▶ _Exercise_:
Reproduce, character for character, everything in the records below from the line containing "This screenshot has width=464, height=1005." down to the line containing "coord(145,53)", including both of those lines.

[Stored data]
——

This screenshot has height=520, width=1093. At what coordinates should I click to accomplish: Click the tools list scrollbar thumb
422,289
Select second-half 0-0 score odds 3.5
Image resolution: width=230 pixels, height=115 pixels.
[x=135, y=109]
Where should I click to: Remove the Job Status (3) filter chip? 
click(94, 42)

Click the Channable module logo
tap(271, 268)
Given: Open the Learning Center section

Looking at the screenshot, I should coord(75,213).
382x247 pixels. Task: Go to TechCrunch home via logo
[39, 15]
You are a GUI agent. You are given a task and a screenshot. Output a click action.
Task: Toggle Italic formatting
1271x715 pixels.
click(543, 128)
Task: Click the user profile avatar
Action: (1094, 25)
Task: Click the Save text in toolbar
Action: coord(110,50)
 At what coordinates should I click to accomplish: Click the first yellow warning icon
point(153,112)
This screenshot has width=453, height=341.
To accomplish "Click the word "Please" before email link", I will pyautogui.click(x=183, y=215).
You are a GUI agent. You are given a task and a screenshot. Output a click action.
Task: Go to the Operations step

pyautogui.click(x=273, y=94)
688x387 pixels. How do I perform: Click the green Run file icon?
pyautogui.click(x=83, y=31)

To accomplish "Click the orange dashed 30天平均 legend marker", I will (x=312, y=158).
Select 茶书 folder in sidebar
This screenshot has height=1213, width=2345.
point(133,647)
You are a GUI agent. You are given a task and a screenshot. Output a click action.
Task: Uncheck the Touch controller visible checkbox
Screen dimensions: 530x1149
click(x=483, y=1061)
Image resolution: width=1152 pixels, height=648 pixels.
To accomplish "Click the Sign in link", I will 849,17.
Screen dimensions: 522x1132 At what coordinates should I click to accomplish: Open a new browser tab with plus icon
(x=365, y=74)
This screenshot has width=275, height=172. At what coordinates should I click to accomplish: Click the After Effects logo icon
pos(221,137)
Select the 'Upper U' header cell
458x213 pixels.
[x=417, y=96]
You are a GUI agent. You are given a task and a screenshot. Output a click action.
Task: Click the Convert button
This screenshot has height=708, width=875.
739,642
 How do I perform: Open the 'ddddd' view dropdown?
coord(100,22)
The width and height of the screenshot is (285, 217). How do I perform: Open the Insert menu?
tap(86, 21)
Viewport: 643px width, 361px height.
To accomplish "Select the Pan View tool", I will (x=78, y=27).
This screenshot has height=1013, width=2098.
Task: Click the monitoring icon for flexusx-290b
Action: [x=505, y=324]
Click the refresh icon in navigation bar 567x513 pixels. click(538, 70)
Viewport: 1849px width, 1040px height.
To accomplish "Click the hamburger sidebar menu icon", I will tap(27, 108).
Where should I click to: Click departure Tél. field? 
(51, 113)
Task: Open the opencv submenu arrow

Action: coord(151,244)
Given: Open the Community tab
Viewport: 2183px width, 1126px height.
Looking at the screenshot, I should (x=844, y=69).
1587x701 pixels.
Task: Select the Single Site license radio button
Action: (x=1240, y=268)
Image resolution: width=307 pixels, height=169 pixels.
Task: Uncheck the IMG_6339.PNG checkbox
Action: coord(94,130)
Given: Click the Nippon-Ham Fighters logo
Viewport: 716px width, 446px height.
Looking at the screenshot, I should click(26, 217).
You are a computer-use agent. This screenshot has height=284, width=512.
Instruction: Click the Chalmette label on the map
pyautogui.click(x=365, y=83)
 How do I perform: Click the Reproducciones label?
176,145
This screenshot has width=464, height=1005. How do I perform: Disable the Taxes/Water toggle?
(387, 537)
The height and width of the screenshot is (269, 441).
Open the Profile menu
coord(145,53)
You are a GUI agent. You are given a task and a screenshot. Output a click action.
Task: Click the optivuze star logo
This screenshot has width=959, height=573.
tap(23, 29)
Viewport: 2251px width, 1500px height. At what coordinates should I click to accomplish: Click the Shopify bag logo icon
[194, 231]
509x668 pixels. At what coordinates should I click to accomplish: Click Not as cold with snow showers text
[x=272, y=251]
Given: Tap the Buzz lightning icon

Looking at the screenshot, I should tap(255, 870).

——

▶ _Result of this exercise_:
This screenshot has width=464, height=1005. How do I perform: Disable the Taxes/Water toggle?
(387, 537)
The height and width of the screenshot is (269, 441).
Open the Profile menu
coord(145,53)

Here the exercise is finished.